*About this task*: All the data below should be printed again without a single difference.
[[ Record extracts open ]]
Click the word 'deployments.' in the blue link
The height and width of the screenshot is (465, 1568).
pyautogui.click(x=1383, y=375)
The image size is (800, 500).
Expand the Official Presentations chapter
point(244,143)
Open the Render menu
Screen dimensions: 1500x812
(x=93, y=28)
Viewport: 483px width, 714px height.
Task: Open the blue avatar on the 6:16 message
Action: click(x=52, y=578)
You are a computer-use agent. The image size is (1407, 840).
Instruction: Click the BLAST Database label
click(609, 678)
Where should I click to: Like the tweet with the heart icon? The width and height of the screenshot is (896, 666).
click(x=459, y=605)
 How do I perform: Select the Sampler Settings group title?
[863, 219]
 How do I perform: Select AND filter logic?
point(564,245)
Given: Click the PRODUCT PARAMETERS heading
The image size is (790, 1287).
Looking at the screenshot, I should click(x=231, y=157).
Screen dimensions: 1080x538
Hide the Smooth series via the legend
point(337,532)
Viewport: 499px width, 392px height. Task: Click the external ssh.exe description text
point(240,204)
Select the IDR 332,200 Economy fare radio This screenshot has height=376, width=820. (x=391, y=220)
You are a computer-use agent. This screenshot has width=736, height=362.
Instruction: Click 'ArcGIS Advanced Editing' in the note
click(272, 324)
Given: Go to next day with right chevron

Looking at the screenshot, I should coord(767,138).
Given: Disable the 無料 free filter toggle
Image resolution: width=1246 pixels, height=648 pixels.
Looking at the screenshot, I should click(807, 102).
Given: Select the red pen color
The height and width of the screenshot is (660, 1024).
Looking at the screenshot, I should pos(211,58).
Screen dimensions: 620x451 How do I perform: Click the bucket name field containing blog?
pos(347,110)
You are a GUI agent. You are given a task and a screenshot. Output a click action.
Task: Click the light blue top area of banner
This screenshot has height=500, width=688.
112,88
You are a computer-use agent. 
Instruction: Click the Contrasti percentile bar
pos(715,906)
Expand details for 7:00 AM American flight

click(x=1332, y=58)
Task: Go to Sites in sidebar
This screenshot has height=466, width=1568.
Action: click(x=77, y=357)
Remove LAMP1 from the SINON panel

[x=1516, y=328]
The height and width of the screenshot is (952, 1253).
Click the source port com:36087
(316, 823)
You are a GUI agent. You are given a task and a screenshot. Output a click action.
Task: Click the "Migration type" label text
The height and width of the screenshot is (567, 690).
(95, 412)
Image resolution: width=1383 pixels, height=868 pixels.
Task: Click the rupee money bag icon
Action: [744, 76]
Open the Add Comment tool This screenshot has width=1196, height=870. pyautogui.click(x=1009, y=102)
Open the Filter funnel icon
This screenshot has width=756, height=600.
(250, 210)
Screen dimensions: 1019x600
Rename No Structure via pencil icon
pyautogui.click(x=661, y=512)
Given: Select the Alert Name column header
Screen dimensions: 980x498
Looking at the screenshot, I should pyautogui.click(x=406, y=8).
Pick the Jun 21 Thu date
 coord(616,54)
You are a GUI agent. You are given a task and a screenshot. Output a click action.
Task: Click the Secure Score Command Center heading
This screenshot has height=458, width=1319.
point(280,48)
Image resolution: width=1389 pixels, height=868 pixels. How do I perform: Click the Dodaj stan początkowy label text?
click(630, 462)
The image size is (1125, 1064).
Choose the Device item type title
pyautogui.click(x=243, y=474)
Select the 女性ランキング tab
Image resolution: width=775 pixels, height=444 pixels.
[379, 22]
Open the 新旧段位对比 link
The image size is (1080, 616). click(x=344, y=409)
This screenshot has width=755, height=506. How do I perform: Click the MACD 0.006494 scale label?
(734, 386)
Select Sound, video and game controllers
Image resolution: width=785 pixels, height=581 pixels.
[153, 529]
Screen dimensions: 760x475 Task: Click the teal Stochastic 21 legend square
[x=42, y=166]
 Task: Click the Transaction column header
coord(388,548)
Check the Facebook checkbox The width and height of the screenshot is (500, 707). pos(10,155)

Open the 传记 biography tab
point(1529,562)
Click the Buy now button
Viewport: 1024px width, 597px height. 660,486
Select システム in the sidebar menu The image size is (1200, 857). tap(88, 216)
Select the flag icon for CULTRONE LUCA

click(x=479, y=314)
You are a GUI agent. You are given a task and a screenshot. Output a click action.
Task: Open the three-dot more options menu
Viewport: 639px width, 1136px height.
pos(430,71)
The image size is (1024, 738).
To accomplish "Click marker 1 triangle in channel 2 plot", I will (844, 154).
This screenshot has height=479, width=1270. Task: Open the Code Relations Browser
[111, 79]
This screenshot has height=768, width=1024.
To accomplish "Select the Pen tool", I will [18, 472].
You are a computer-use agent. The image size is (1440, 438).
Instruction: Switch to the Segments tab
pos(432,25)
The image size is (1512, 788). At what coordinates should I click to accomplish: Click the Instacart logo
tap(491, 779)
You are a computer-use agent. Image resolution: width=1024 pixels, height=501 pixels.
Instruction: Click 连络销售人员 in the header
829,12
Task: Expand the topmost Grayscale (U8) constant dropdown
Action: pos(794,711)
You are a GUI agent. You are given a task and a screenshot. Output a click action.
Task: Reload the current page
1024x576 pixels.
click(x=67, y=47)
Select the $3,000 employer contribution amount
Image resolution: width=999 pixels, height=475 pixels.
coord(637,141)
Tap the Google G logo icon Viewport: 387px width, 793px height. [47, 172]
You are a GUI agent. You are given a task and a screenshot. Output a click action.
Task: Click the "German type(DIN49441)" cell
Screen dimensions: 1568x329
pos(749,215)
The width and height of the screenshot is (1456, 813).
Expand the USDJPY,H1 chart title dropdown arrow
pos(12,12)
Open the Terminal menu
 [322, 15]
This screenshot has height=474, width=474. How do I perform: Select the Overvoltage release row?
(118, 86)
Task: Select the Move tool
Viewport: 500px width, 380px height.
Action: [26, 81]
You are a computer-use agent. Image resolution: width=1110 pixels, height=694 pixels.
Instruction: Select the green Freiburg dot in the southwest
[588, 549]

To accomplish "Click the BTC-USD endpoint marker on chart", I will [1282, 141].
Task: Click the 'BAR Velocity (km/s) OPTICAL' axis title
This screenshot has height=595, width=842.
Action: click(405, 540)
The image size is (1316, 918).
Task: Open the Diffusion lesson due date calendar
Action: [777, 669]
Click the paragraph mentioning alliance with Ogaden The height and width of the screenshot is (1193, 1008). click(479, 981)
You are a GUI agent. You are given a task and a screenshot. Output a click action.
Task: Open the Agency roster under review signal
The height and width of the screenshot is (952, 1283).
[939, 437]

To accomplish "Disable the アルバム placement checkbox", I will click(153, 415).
[[ Record extracts closed ]]
*Task result*:
Click the word 'deployments.' in the blue link
The height and width of the screenshot is (465, 1568).
pyautogui.click(x=1383, y=375)
The image size is (800, 500).
Expand the Official Presentations chapter
point(244,143)
Open the Render menu
Screen dimensions: 1500x812
(x=93, y=28)
Viewport: 483px width, 714px height.
Task: Open the blue avatar on the 6:16 message
Action: click(x=52, y=578)
You are a computer-use agent. The image size is (1407, 840).
Instruction: Click the BLAST Database label
click(609, 678)
Where should I click to: Like the tweet with the heart icon? The width and height of the screenshot is (896, 666).
click(x=459, y=605)
 How do I perform: Select the Sampler Settings group title?
[863, 219]
 How do I perform: Select AND filter logic?
point(564,245)
Given: Click the PRODUCT PARAMETERS heading
The image size is (790, 1287).
Looking at the screenshot, I should click(x=231, y=157).
Screen dimensions: 1080x538
Hide the Smooth series via the legend
point(337,532)
Viewport: 499px width, 392px height. Task: Click the external ssh.exe description text
point(240,204)
Select the IDR 332,200 Economy fare radio This screenshot has height=376, width=820. (x=391, y=220)
You are a computer-use agent. This screenshot has width=736, height=362.
Instruction: Click 'ArcGIS Advanced Editing' in the note
click(272, 324)
Given: Go to next day with right chevron

Looking at the screenshot, I should coord(767,138).
Given: Disable the 無料 free filter toggle
Image resolution: width=1246 pixels, height=648 pixels.
Looking at the screenshot, I should click(807, 102).
Given: Select the red pen color
The height and width of the screenshot is (660, 1024).
Looking at the screenshot, I should pos(211,58).
Screen dimensions: 620x451 How do I perform: Click the bucket name field containing blog?
pos(347,110)
You are a GUI agent. You are given a task and a screenshot. Output a click action.
Task: Click the light blue top area of banner
This screenshot has height=500, width=688.
112,88
You are a computer-use agent. 
Instruction: Click the Contrasti percentile bar
pos(715,906)
Expand details for 7:00 AM American flight

click(x=1332, y=58)
Task: Go to Sites in sidebar
This screenshot has height=466, width=1568.
Action: click(x=77, y=357)
Remove LAMP1 from the SINON panel

[x=1516, y=328]
The height and width of the screenshot is (952, 1253).
Click the source port com:36087
(316, 823)
You are a GUI agent. You are given a task and a screenshot. Output a click action.
Task: Click the "Migration type" label text
The height and width of the screenshot is (567, 690).
(95, 412)
Image resolution: width=1383 pixels, height=868 pixels.
Task: Click the rupee money bag icon
Action: [744, 76]
Open the Add Comment tool This screenshot has width=1196, height=870. pyautogui.click(x=1009, y=102)
Open the Filter funnel icon
This screenshot has width=756, height=600.
(250, 210)
Screen dimensions: 1019x600
Rename No Structure via pencil icon
pyautogui.click(x=661, y=512)
Given: Select the Alert Name column header
Screen dimensions: 980x498
Looking at the screenshot, I should pyautogui.click(x=406, y=8).
Pick the Jun 21 Thu date
 coord(616,54)
You are a GUI agent. You are given a task and a screenshot. Output a click action.
Task: Click the Secure Score Command Center heading
This screenshot has height=458, width=1319.
point(280,48)
Image resolution: width=1389 pixels, height=868 pixels. How do I perform: Click the Dodaj stan początkowy label text?
click(630, 462)
The image size is (1125, 1064).
Choose the Device item type title
pyautogui.click(x=243, y=474)
Select the 女性ランキング tab
Image resolution: width=775 pixels, height=444 pixels.
[379, 22]
Open the 新旧段位对比 link
The image size is (1080, 616). click(x=344, y=409)
This screenshot has width=755, height=506. How do I perform: Click the MACD 0.006494 scale label?
(734, 386)
Select Sound, video and game controllers
Image resolution: width=785 pixels, height=581 pixels.
[153, 529]
Screen dimensions: 760x475 Task: Click the teal Stochastic 21 legend square
[x=42, y=166]
 Task: Click the Transaction column header
coord(388,548)
Check the Facebook checkbox The width and height of the screenshot is (500, 707). pos(10,155)

Open the 传记 biography tab
point(1529,562)
Click the Buy now button
Viewport: 1024px width, 597px height. 660,486
Select システム in the sidebar menu The image size is (1200, 857). tap(88, 216)
Select the flag icon for CULTRONE LUCA

click(x=479, y=314)
You are a GUI agent. You are given a task and a screenshot. Output a click action.
Task: Open the three-dot more options menu
Viewport: 639px width, 1136px height.
pos(430,71)
The image size is (1024, 738).
To accomplish "Click marker 1 triangle in channel 2 plot", I will (844, 154).
This screenshot has height=479, width=1270. Task: Open the Code Relations Browser
[111, 79]
This screenshot has height=768, width=1024.
To accomplish "Select the Pen tool", I will [18, 472].
You are a computer-use agent. The image size is (1440, 438).
Instruction: Switch to the Segments tab
pos(432,25)
The image size is (1512, 788). At what coordinates should I click to accomplish: Click the Instacart logo
tap(491, 779)
You are a computer-use agent. Image resolution: width=1024 pixels, height=501 pixels.
Instruction: Click 连络销售人员 in the header
829,12
Task: Expand the topmost Grayscale (U8) constant dropdown
Action: pos(794,711)
You are a GUI agent. You are given a task and a screenshot. Output a click action.
Task: Reload the current page
1024x576 pixels.
click(x=67, y=47)
Select the $3,000 employer contribution amount
Image resolution: width=999 pixels, height=475 pixels.
coord(637,141)
Tap the Google G logo icon Viewport: 387px width, 793px height. [47, 172]
You are a GUI agent. You are given a task and a screenshot. Output a click action.
Task: Click the "German type(DIN49441)" cell
Screen dimensions: 1568x329
pos(749,215)
The width and height of the screenshot is (1456, 813).
Expand the USDJPY,H1 chart title dropdown arrow
pos(12,12)
Open the Terminal menu
 [322, 15]
This screenshot has height=474, width=474. How do I perform: Select the Overvoltage release row?
(118, 86)
Task: Select the Move tool
Viewport: 500px width, 380px height.
Action: [26, 81]
You are a computer-use agent. Image resolution: width=1110 pixels, height=694 pixels.
Instruction: Select the green Freiburg dot in the southwest
[588, 549]

To accomplish "Click the BTC-USD endpoint marker on chart", I will [1282, 141].
Task: Click the 'BAR Velocity (km/s) OPTICAL' axis title
This screenshot has height=595, width=842.
Action: click(405, 540)
The image size is (1316, 918).
Task: Open the Diffusion lesson due date calendar
Action: [777, 669]
Click the paragraph mentioning alliance with Ogaden The height and width of the screenshot is (1193, 1008). click(479, 981)
You are a GUI agent. You are given a task and a screenshot. Output a click action.
Task: Open the Agency roster under review signal
The height and width of the screenshot is (952, 1283).
[939, 437]

To accomplish "Disable the アルバム placement checkbox", I will click(153, 415).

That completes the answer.